这两个女子,不正是她那日在市场卖菜时遇见的那两个女子吗?
白千凝和她的婢女春桃。
此时白千凝和春桃也看清楚了沈青临的面容。
全都不敢置信地愣住了。
其中春桃是指着沈青临低声叫道:“姑娘,我就说我那日没有看错吧,是,是沈公子呢!原来我那日在市场里看见的人,就是沈公子,我没有看错。”
白千凝震惊地看着沈青临。
万万没想到,自己竟会与沈青临在京都相遇见上。
只见三年多不见。
沈青临看起来一如既往的引人注目,也让她的心口隐隐作响地砰动。
但心里头的那一阵隐隐砰动,随着她眉头嫌弃又不屑地一皱,瞬间停止了。
有着一身让人心动的好皮囊又如何,还不是一个给人当车夫的下等废物。
白千凝看着沈青临的眼神越发的嫌恶。
“可有吓着?”
沈青临对自己在京都遇见白千凝,那一张清隽的俊容上没有一丝表情起伏,俊容清冷地看着白千凝她们问道。
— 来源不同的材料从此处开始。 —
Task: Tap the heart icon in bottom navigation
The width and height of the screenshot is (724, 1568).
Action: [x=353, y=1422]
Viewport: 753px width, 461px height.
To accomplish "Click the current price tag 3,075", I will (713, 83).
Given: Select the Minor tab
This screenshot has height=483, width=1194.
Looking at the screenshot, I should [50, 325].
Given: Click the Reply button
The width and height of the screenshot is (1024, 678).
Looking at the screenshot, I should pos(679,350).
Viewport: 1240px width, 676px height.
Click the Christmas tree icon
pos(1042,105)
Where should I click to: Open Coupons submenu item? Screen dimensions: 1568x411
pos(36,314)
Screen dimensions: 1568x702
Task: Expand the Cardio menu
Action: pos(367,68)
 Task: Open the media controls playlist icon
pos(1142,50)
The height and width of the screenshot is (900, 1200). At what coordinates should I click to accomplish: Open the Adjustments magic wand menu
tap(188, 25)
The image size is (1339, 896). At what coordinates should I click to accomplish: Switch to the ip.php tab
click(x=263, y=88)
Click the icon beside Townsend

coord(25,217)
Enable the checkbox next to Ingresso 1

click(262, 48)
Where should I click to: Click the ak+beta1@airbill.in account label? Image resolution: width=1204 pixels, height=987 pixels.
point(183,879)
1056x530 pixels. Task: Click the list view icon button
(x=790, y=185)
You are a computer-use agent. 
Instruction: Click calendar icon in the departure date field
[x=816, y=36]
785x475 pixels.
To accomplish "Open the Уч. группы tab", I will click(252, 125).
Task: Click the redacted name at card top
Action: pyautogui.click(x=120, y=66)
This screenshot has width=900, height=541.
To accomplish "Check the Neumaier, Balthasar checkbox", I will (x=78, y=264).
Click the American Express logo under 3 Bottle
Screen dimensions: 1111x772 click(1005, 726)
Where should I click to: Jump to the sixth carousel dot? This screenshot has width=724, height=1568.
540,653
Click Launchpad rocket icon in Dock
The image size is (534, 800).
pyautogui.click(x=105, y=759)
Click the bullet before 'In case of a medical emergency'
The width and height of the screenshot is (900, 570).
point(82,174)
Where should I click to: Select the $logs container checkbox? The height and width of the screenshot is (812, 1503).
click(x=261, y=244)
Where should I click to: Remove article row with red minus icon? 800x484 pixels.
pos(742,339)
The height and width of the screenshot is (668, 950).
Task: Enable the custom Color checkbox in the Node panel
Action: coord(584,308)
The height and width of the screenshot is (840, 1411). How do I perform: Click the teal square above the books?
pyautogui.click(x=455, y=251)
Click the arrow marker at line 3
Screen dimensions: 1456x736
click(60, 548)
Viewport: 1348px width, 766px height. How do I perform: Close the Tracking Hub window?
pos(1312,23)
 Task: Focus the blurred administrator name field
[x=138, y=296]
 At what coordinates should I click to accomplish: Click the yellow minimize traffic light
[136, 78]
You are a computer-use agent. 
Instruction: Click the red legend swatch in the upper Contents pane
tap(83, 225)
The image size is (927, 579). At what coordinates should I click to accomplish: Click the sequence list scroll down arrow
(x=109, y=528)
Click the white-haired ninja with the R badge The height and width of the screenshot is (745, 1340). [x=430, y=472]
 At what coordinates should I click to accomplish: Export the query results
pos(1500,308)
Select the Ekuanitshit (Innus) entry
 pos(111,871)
因为他并没有撞到白千凝她们,所以他只需要问一句有没有吓到就行。
“当然吓着了,你驾着这么一大辆马车朝着我和我家姑娘冲来,能不被吓着吗!”春桃觉得沈青临问出的这句话简直就是废话。
尤其沈青临竟然还坐在马车上,没有下来紧张关心地询问一句她家姑娘,还有面容上那清清冷冷的表情是什么意思?